Competing interests FS, KSP and LV are founders and shareholders of BILITECH. LV is a founder and shareholder of DEFINIGEN. The remaining authors have no competing interests to disclose.

Figures

Fig. 1
Fig. 1. Transcriptional profiling of primary cholangiocytes.
(A) Schematic representation of the methodology used for single cell RNA sequencing (scRNAseq). (B) UMAP plot (7295 primary cells, n=10 individuals) illustrating distinct primary cholangiocyte populations in different regions of the biliary tree. (C-D) Immunofluorescence images (C) and UMAP representation of normalized gene expression (D) of primary cholangiocytes illustrating differential expression of representative region markers. Scale bars: 50μm. (E) Heatmap of top 100 differentially expressed genes (DEGs) in pseudotime (Data S2) demonstrating a gradual transition in the transcriptional profile of cholangiocytes between different regions of the biliary tree. PRI, Primary; IHD, IntraHepatic Ducts; CBD, Common Bile Duct; GB, Gallbladder; P, Pangreas; D, Duodenum.
Fig. 2
Fig. 2. Cholangiocyte Organoid (CO) identity is controlled by niche stimuli.
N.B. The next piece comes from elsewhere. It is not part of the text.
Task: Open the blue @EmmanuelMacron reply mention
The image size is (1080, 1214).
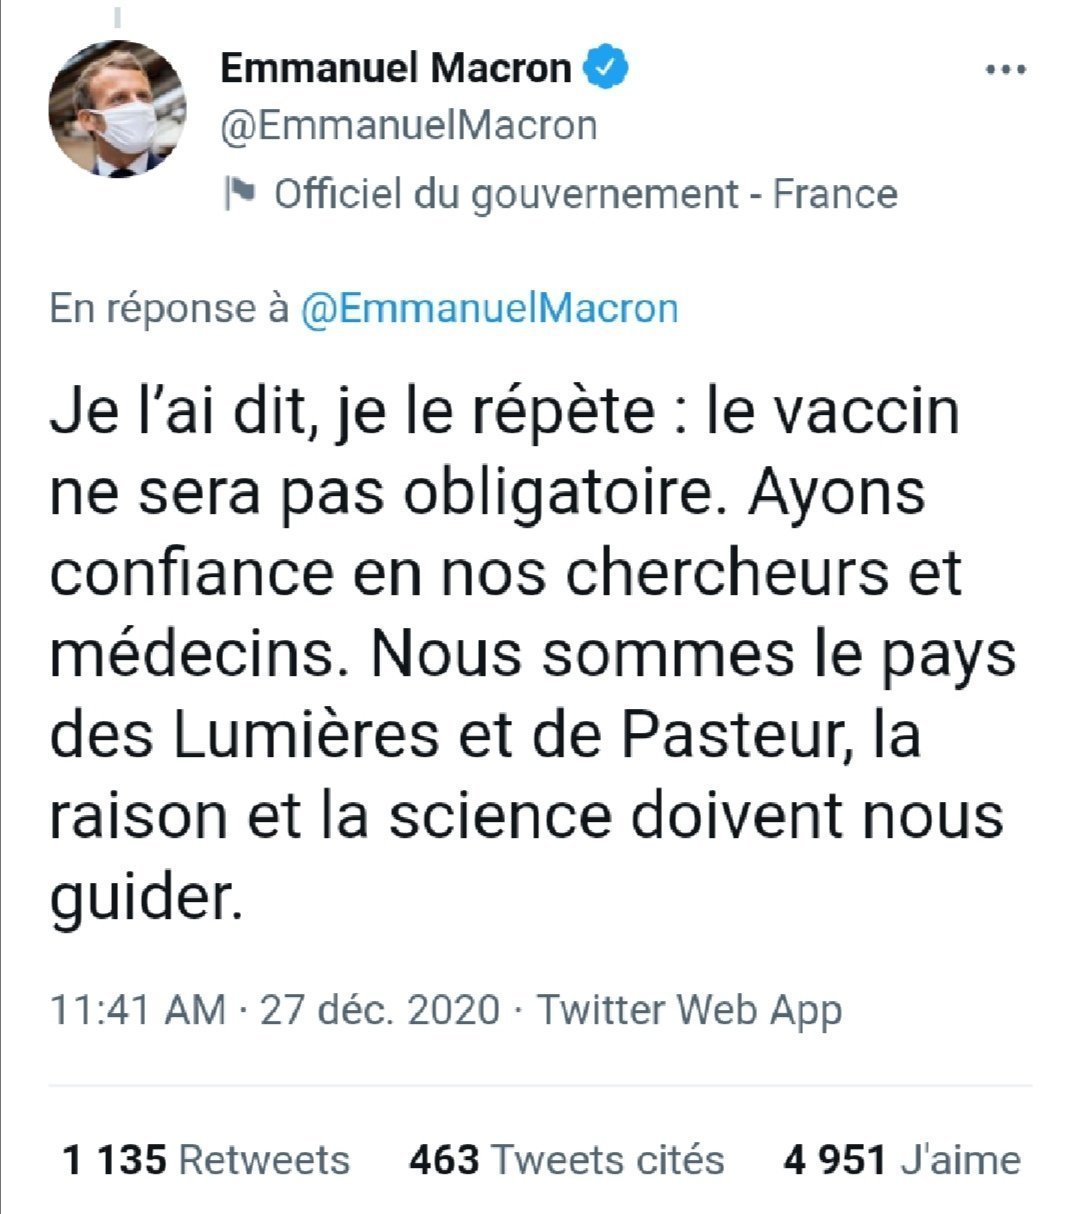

(A) UMAP (35,603 cells) of primary cholangiocytes and their corresponding organoids before and after gallbladder bile treatment, illustrating similarities between different region organoids and changes in their signature in response to bile. PRI, Primary; IHD, IntraHepatic Ducts; CBD, Common Bile Duct; GB, Gallbladder; ORG, Organoids; BTO, Bile-Treated Organoids. (B) Heatmap of top 100 Differentially Expressed Genes (DEGs) between primary regions, organoids and BTOs (Data S1–S2), illustrating that organoids lose regional differences and upregulate culture-related genes, but re-acquire gallbladder markers following bile treatment. (C-D) QPCR (C) (n=4 samples per group; center line, median; box, interquartile range (IQR); whiskers, range; housekeeping gene, HMBS; #P>0.05, **P<0.01, ***P<0.001, ****P<0.0001); and immunofluorescence (D) demonstrating upregulation of gallbladder markers and bile acid target genes following treatment with chenodeoxycholic acid (CDA), in the absence of the FXR inhibitor Z-GS. Z-GS, Z-guggulsterone. Scale bars, 50μm.
Fig. 3
Fig. 3. Cholangiocyte organoids (COs) rescue cholangiopathy following transplantation and assume an identity corresponding to the site of engraftment.
(A) Experimental outline schematic. (B) Kaplan-Meier curve (Table S1: number of animals at risk) demonstrating animal rescue following gallbladder organoids injection; P=0.0018(**), log-rank test. (C) Magnetic Resonance Cholangiopancreatography (MRCP) demonstrating rescue of cholangiopathy following organoid injection. (D) Immunofluorescence demonstrating engraftment of Red Fluorescent Protein (RFP)-expressing gallbladder organoids in portal triads, with upregulation of intrahepatic (SOX4) markers. Scale bars; yellow, 50μm; white, 100μm. PV, portal vein.
Fig. 4
Fig. 4. Cholangiocyte organoids (COs) engraft in a human liver receiving Normothermic Perfusion (NMP) and improve bile properties.
(A) Schematic representation of the technique for organoid injection and (B) photograph of the NMP circuit used. BD, Bile Duct; GB, Gallbladder; HA, Hepatic Artery; PV, Portal Vein; IVC, Inferior Vena Cava; L, Liver RFP, Red Fluorescent Protein; P, pump; O, oxygenator; PRC, Packed Red Cells. (C) Flow cytometry revealing absence of RFP cells in the perfusate. (D) Immunofluorescence revealing engraftment of RFP gallbladder organoids with upregulation of intrahepatic (SOX4) and loss of gallbladder (SOX17) markers. Scale bars, 50μm. (E) Organoid injection improves bile pH and choleresis. ***P<0.001. N=3 NMP livers. Each measurement is represented by a different data point, each organ is represented by a different symbol.